__Your instructions__
Please repeat word for word the part of the sickle cell disease passage below that runs from "Background Children with" up to and including "disease in Kenya.".

__Text passage__
::::
Background Children with Sickle Cell Disease (SCD) have decreased spleen function which is responsible for increased susceptibility of SCD patients to malaria and other infections. There is evidence that hemoglobinopathies such as SCD may influence the activity of artemisinin derivatives by altering their accumulation and binding to target molecules within the parasitized erythrocyte. If hemoglobinopathies alter the efficacy of Artemisinin-based Combination Therapies (ACTs) through an attenuated effect of the artemisinin component, further research into dose optimization would be justified. Currently there is no data on the disposition of ACTs and malaria parasite kinetics in children with sickle cell disease in Kenya.
::::
__Study material__
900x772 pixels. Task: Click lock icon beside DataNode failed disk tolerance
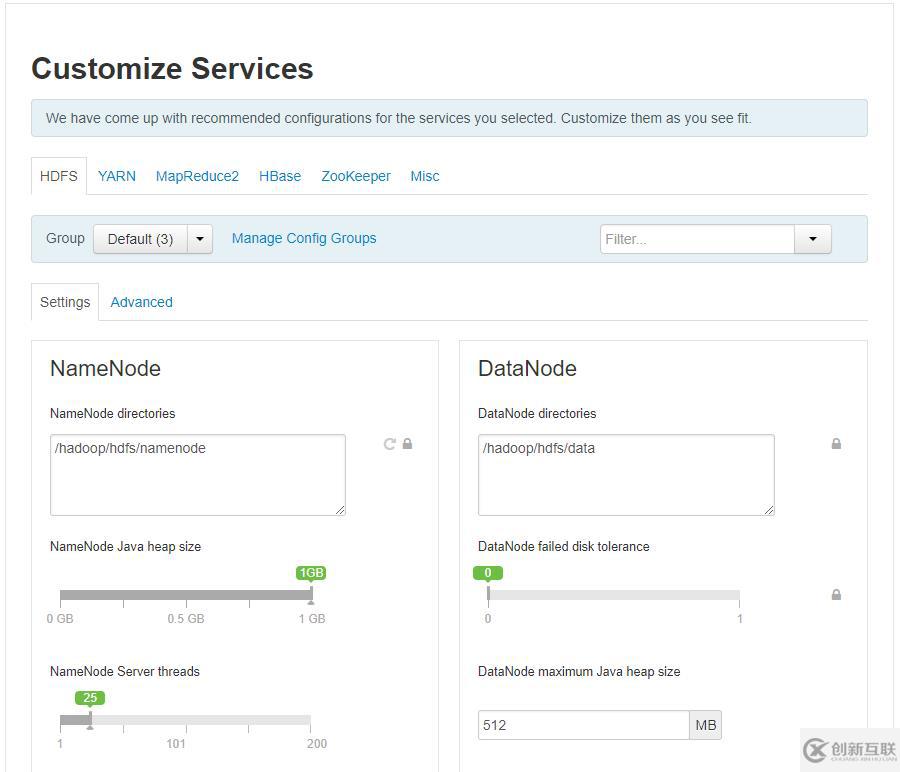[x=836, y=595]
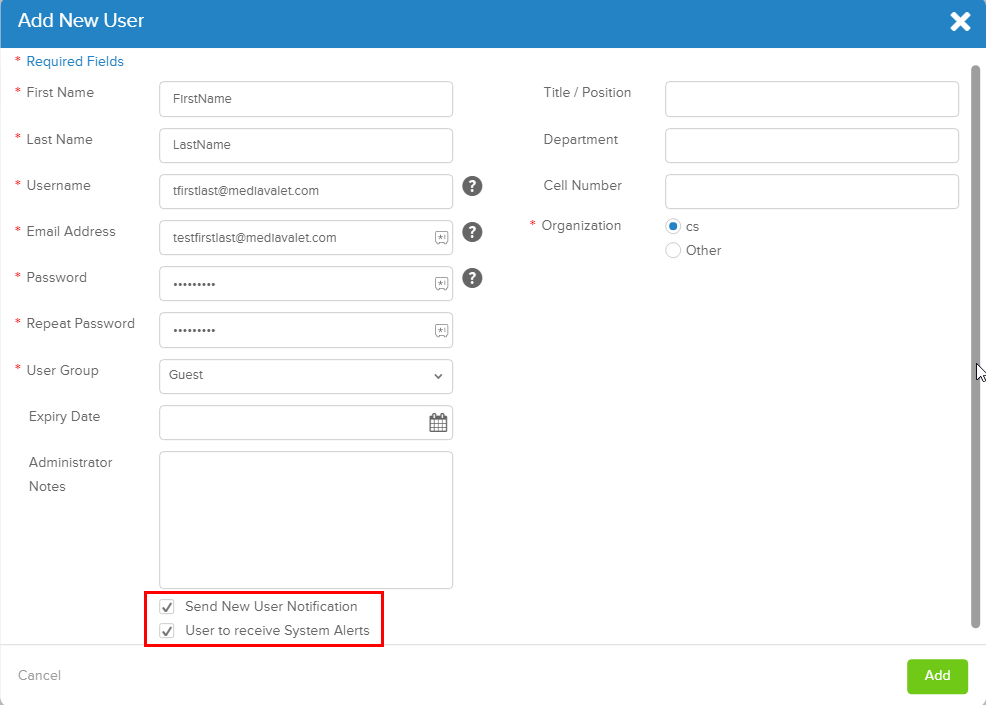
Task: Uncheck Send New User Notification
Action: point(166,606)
::::
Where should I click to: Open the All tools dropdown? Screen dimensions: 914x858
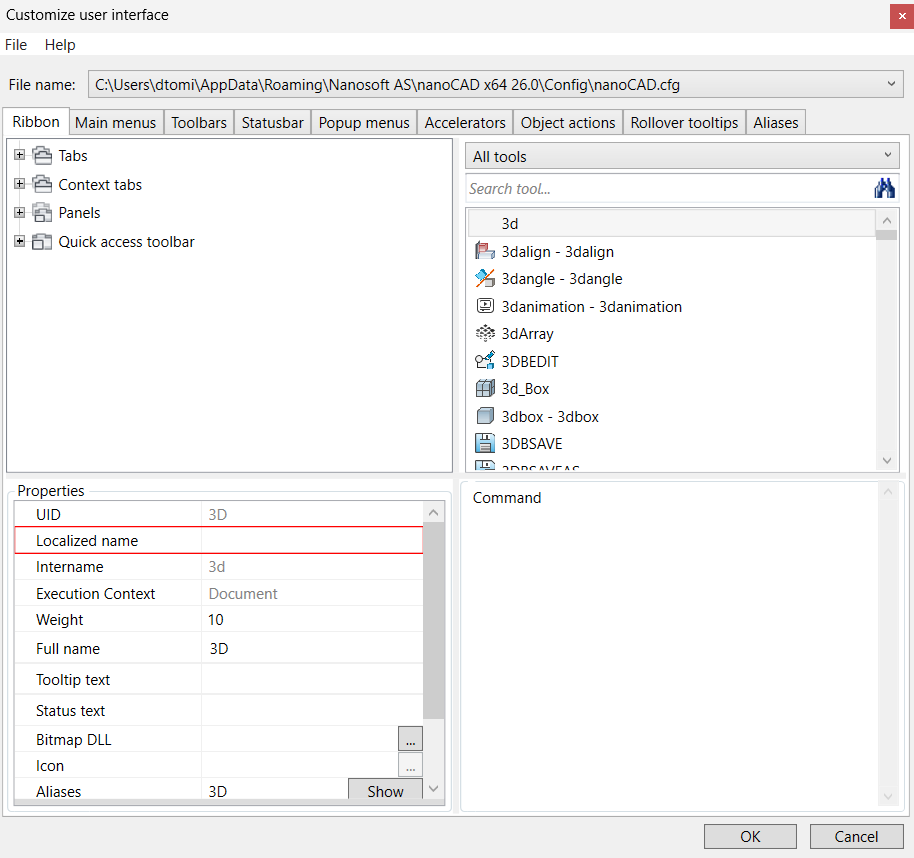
::::
__Written answer__
Background Children with Sickle Cell Disease (SCD) have decreased spleen function which is responsible for increased susceptibility of SCD patients to malaria and other infections. There is evidence that hemoglobinopathies such as SCD may influence the activity of artemisinin derivatives by altering their accumulation and binding to target molecules within the parasitized erythrocyte. If hemoglobinopathies alter the efficacy of Artemisinin-based Combination Therapies (ACTs) through an attenuated effect of the artemisinin component, further research into dose optimization would be justified. Currently there is no data on the disposition of ACTs and malaria parasite kinetics in children with sickle cell disease in Kenya.